Mizzou At the Semester
(St. Louis, MO) – The spring semester just started, and the Missouri Tigers are already struggling to make the grade.
Saturday afternoon’s home date vs. Tennessee ostensibly provided a good opportunity to reverse fortunes in the SEC classroom. But a string of empty possessions down the stretch, coupled with the Volunteers’ stout zone defense, ultimately conspired against Kim Anderson’s crew in a 59-51 defeat.
While by no means the utter disaster that recently unfolded in Lexington, it was yet another failed assignment. And the toll being taken on the program is impossible to ignore.
The Tigers (7-10) now possess their worst record through 17 games since 1978-79. That bunch, which featured Larry Drew, Steve Wallace, Curtis Berry, rallied to finish 8-6 in Big 8 action.
Don’t necessarily expect a comparable late-season surge from the current roster wearing black and gold. Even the typically amiable man at the helm sounded despondent over the weekend.
“I said a few weeks ago this team needs something good to happen,” Anderson said following MU’s third straight loss. “We beat LSU and now we’re in a rut again.”
That overtime victory over Johnny Jones’ Tigers seems dreadfully long ago, indeed, especially considering the subsequent flops. Rather than use its league-opening triumph on January 8 as a stepping stone toward bigger and better developments, Missouri has reverted to the inconsistency that defined a maddening nonconference schedule. Seizing a sizable second-half lead at Auburn, only to collapse in the waning moments, cannot happen. Getting throttled by 49 points, regardless of Kentucky’s preposterous talent, is unacceptable.
Then there’s the equally troubling instance of dropping a wholly winnable affair in Columbia. Mizzou absolutely came apart at the seams when the Vols truly hunkered down defensively, with freshman Tramaine Isabell committing two costly turnovers during the game’s most critical sequence.
“I thought we handled the press until the end, which is exactly what it’s designed to do,” Anderson said. “You can’t pick the ball up at halfcourt because they’re just going to swarm you. And that’s what they did.”
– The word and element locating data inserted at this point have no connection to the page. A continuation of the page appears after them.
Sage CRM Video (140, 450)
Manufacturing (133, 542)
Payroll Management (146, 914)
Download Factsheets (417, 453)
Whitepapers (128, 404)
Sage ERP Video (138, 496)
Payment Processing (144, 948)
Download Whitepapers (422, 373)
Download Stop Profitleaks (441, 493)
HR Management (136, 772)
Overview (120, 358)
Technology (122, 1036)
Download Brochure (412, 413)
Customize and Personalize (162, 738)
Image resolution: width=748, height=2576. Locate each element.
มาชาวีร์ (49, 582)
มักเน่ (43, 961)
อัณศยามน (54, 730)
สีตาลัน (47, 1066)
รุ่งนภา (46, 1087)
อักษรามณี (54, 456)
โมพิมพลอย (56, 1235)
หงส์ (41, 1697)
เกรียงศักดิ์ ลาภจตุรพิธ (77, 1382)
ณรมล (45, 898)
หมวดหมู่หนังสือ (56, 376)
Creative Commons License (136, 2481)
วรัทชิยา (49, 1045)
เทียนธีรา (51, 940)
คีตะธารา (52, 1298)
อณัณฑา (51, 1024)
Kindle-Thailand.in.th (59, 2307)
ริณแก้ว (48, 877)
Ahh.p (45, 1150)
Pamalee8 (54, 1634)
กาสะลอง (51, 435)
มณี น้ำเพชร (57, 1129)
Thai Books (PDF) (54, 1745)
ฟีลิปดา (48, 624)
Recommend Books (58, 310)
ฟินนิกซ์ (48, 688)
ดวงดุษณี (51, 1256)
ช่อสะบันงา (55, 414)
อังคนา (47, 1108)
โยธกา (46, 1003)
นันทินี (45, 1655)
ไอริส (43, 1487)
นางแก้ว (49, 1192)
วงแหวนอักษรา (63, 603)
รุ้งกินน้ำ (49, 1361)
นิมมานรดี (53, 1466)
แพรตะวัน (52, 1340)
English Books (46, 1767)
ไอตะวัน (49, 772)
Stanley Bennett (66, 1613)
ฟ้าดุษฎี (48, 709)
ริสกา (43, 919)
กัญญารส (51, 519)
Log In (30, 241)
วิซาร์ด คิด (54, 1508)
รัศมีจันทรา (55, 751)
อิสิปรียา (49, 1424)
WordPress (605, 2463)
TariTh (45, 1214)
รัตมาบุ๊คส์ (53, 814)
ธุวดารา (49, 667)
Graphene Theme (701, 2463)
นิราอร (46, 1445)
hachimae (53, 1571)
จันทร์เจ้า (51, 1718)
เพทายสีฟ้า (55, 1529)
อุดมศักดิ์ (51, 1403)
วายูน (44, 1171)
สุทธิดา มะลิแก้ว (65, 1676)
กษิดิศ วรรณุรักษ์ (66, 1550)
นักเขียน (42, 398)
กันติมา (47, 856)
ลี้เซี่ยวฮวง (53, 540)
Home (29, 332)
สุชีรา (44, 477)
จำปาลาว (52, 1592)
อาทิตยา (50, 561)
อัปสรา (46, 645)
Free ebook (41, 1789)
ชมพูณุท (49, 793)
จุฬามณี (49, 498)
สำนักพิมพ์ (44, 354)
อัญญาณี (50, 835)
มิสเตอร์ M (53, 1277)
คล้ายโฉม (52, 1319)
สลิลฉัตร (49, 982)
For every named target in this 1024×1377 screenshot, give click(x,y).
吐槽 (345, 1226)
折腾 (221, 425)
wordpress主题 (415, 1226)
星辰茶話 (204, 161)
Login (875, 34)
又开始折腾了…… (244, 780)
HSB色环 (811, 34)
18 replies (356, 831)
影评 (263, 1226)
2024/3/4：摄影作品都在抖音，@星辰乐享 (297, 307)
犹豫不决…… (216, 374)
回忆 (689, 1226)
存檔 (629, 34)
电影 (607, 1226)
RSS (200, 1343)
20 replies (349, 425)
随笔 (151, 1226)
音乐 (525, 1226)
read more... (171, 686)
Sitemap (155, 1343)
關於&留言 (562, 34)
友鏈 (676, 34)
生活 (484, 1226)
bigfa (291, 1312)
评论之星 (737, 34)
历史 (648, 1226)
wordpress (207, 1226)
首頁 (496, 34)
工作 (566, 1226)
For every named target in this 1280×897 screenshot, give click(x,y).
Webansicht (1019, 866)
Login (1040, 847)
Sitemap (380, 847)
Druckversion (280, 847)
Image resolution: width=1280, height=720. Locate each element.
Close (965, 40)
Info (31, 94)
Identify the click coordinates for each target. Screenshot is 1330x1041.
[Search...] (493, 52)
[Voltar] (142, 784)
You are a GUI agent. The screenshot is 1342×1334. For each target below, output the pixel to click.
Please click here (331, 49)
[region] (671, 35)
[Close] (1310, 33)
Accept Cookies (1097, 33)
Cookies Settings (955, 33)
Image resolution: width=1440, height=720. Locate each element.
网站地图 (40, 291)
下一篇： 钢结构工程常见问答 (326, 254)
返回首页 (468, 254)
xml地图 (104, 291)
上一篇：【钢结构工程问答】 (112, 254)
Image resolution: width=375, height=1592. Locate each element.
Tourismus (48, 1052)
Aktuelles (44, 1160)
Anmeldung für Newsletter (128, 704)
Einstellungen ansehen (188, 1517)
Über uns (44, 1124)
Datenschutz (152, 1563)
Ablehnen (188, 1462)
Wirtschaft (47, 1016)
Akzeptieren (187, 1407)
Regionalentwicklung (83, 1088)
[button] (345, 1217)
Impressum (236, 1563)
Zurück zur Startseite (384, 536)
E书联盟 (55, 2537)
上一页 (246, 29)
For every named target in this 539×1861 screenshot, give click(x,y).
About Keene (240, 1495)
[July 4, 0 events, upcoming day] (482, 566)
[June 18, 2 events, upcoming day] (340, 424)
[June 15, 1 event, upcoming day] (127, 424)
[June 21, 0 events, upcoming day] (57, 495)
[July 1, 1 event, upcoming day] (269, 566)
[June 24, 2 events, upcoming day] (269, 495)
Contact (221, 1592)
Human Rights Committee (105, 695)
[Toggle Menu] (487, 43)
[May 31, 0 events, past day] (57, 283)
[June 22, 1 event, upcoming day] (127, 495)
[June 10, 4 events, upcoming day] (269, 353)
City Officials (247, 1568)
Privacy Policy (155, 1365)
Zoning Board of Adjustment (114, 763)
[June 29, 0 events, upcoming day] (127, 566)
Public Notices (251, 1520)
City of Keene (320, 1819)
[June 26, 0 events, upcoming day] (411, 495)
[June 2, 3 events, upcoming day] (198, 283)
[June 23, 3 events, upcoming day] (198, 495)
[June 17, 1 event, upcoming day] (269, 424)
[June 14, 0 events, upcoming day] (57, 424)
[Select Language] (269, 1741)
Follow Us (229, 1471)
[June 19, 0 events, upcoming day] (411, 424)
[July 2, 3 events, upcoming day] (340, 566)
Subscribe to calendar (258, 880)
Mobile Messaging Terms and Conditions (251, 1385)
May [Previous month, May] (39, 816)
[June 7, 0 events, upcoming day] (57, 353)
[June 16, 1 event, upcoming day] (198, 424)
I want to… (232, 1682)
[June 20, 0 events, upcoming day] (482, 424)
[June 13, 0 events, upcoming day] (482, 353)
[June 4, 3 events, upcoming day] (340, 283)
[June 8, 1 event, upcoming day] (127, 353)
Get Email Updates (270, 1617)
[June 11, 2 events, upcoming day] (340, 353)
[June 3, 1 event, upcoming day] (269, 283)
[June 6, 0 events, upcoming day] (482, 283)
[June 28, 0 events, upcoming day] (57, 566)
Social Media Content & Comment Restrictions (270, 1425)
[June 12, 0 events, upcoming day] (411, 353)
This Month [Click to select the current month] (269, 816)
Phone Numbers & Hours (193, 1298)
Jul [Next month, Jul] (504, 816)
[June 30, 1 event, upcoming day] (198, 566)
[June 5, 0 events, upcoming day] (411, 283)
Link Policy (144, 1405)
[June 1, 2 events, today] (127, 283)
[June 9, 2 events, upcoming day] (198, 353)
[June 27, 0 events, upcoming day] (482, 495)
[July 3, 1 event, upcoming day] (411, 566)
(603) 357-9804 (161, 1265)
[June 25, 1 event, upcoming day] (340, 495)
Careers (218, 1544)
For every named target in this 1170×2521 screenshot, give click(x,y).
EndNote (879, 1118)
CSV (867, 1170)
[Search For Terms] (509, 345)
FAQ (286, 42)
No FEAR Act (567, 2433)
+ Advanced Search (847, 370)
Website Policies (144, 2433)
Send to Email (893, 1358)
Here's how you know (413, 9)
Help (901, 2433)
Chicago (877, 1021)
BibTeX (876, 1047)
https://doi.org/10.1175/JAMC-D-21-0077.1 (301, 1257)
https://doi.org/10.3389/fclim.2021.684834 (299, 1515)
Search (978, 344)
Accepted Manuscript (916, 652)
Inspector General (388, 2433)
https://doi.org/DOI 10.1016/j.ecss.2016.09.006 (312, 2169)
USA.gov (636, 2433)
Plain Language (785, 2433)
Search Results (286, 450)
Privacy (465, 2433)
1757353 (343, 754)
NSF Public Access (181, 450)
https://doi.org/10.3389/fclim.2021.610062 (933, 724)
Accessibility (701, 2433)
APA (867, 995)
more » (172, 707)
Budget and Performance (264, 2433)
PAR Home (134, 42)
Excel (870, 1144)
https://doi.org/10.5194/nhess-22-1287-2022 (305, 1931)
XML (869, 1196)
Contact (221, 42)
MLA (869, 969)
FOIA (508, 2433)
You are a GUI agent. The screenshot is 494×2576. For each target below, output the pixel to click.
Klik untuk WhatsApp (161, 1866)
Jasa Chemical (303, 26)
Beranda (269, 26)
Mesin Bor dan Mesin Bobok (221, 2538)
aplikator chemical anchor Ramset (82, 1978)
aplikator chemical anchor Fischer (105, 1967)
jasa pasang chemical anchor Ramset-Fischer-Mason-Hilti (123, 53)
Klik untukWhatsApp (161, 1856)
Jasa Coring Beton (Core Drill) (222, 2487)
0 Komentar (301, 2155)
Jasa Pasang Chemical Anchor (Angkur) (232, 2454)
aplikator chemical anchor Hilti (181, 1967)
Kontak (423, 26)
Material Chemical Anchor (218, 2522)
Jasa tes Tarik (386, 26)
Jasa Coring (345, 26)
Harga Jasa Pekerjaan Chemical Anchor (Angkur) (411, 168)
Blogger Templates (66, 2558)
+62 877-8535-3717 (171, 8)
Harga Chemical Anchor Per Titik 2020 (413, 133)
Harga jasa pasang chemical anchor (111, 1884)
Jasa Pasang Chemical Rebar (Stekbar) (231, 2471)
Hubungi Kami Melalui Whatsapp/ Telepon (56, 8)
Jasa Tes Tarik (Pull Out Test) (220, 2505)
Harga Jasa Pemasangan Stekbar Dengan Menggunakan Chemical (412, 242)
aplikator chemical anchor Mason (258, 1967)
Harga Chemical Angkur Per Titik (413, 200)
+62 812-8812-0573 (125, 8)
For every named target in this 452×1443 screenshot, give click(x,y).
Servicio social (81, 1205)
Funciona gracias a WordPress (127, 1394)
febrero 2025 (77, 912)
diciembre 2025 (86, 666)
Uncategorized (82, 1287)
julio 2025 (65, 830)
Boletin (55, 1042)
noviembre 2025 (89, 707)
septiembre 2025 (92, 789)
Well before Isabell’s miscues, though, the vexing plays outnumbered the positive ones. Namon Wright risked negating his team-high 13 points by jacking up several ill-advised shots from behind the arc. The Tigers looked timid inside, attempting a mere six free throws. Montaque Gill-Caesar never established a rhythm in his return from back spasms.
Worse still, the squad’s leading scorer went missing for a prolonged period. Jonathan Williams III mustered nary a bucket in the second half as Tennessee iced the contest. According to the head coach, however, the sophomore power forward had precious little control over what transpired.
“We talked about it in the huddle: J3 is open,” Anderson said. “We’ve got to get him the ball. But, you know, I’m not out there playing either. We needed to get inside and we didn’t.”
Mizzou frankly needs countless things right now, beginning with better habits in practice throughout the week. Anderson continues to bemoan this group’s lack of readiness. Poor focus earned Isabell a place on the pine, in fact, for the first 35 minutes vs. the Volunteers.
Fans and pundits alike must ponder the inevitable question: When might the message finally take effect? Frank Haith encountered similar issues in his last year on the job. Nonetheless, Jordan Clarkson and Jabari Brown kept matters reasonably afloat. At the very least, their superior talent allowed the Tigers to remain amid a complete chemistry breakdown.
Anderson doesn’t boast such blue-chip talent. His refreshingly simple tenets – offensive balance and tenacious D – almost belong to a bygone era, suiting every skill level. The teachings just haven’t translated into results thus far.
Ready or not, though, MU’s next exam comes Wednesday at 11-5 Texas A&M. It’s anybody’s guess as to whether the Tigers’ plentiful youth will revolt once again or start enacting a serious study plan.